Astarion has an immediately noticeable appeal: He’s a charming vampire. Pop culture is filled with variations of this archetype; everyone remembers a few years where Twilight’s Edward Cullen was displayed everywhere. But beyond his immediate appeal, Astarion proves to be an amusing companion. He’s witty, at times passive-aggressive, and incredibly petty. It comes as no surprise that he continues to inspire memes and jokes.
I’ve observed an abundance of humorous memes portraying Astarion with a gun or adorned in clown makeup, and based on my own experience, he inspires these tributes at a higher frequency than the other Baldur’s Gate 3 companions. This is largely due to the performance of recent Game Award winner Neil Newbon, who does an excellent job portraying every facet of Astarion’s personality. A lesser performance might have tempted players to stake the thirsty vampire early on, but Newbon enhances even simple scenarios with a perfectly dramatic delivery.
This carries significant weight with Astarion’s earlier appearances, but Newbon adeptly handles the portrayal even as the game becomes much more serious. The closer a player gets to Astarion, the more they uncover about his tragic past. Astarion is a vampire spawn, turned by Cazador Szarr. Cazador is a harsh sire, subjecting Astarion to torture in order to enforce obedience. This is why Astarion is much less perturbed about the tadpole in his head than the rest of the party; the affliction grants him freedom to walk under the sun, free from the oppressive control of his master.

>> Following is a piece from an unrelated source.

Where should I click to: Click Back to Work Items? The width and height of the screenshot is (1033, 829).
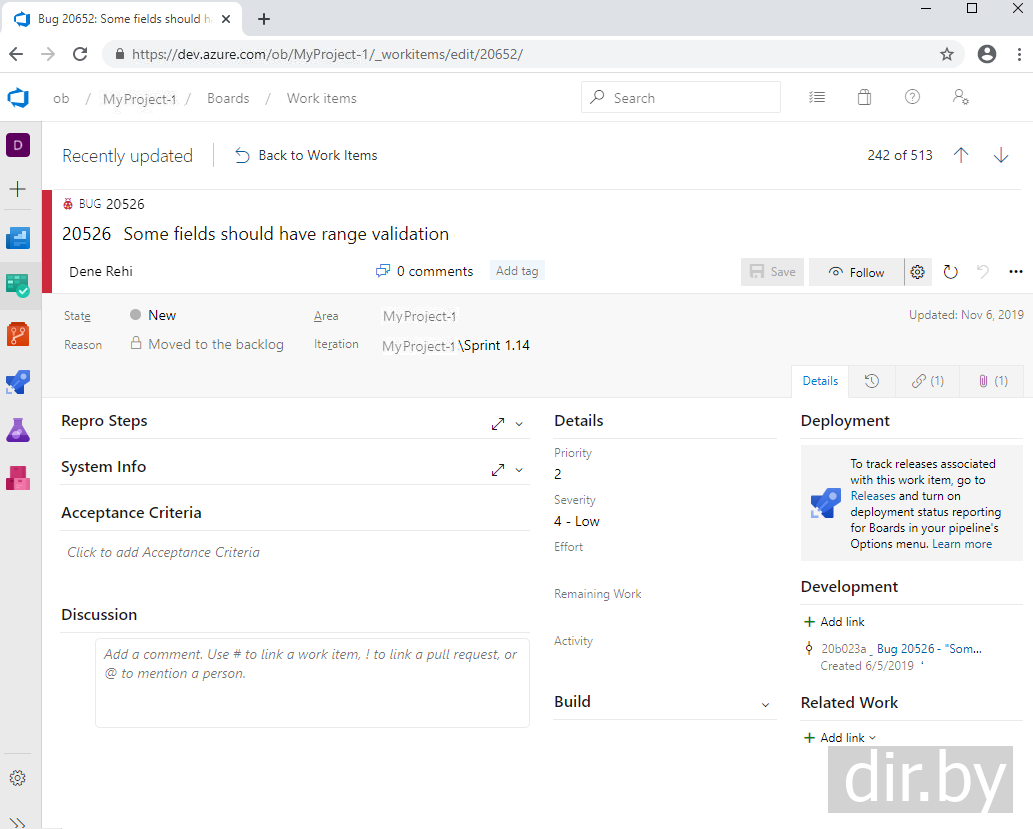[307, 155]
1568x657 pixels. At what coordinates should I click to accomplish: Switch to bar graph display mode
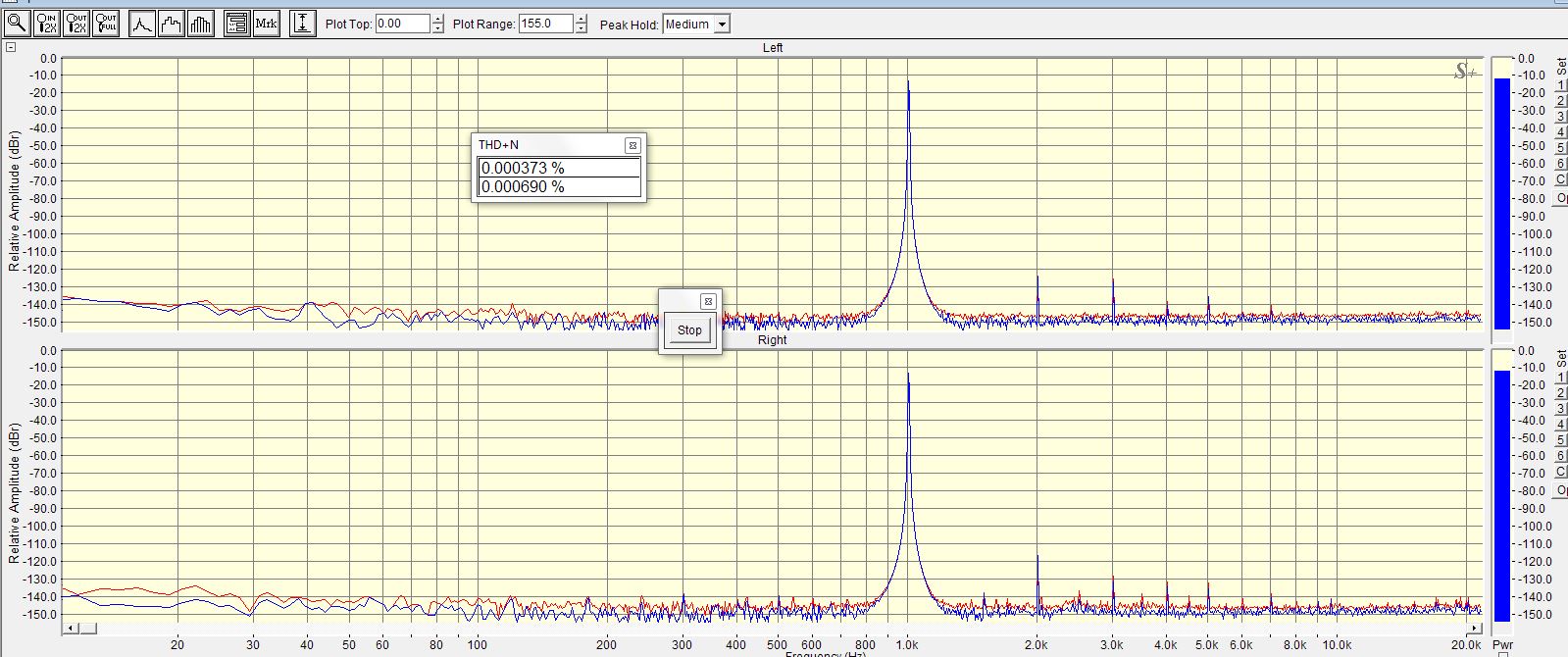point(201,24)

Astarion’s relationship with Cazador shapes his personality. He’s manipulative, willing to leverage his physical charms, and incredibly self-interested. Ultimately, his story is one of the cycle of abuse. The player finds that Cazador was abused by his own master, and when he assumed power, he inflicted that same pain on Astarion. Everything culminates in a final choice for Astarion: He can Ascend, breaking the bonds of both Cazador and the tadpole and becoming a powerful vampire lord himself, or he can turn down the power, accept his weaknesses, and live as a vampire spawn in the darkness.

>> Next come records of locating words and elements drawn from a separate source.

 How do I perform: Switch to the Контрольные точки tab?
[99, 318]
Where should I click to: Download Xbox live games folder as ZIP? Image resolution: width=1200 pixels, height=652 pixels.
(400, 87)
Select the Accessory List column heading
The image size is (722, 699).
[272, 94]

It’s a compelling story, and one that can be experienced in many ways. The player can be Astarion through an Origins run, and if they’re playing Tav or the Dark Urge, they can befriend, romance, or betray Astarion. It’s commonly accepted that Ascended Astarion is the “worse” ending for him, one that opens him up to continue the cycle of abuse. But that’s not a universally believed theory; some players, thanks to the decisions they make and bonds they form, think that they can trust Astarion with that power. Others are more skeptical.
That conflict is further complicated by the fact that Astarion himself works to manipulate the player. When I first learned about the Ascendancy ritual on my Tav run, I expressed my concerns to Astarion… who then gave me the biggest puppy-dog eyes and said it would thrill him to Ascend. “Don’t you want me to be happy?”

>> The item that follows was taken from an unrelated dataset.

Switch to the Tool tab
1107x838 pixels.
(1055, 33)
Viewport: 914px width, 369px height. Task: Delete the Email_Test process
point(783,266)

It is masterful writing on Larian’s part — it takes more than just romancing Astarion to redeem him. Instead, it takes genuine friendship, sincerity, and vulnerability by both parties. Despite all the saucy Rule 34 art fans have drawn of Astarion, the moment where I felt most connected to him was in Act 2, when we just held hands and made eye contact. If I had made other choices, things could have turned out very differently. Protagonist Tav can manipulate Astarion in return, and break the vampire’s heart in the process.
Astarion’s plot is full of nuanced, messy, painful writing, and that’s what’s inspired such a long-lasting, brightly-burning fandom for the character on social media. There are the silly, surface-level memes about giving Astarion a gun, but there’s also a ton of players who connected with his inner struggle and see themselves reflected in his scars. That depth of characterization is what has inspired such a fervent fandom, and I am sure I’ll see Astarion arguments on my feed for months, and likely years, to come.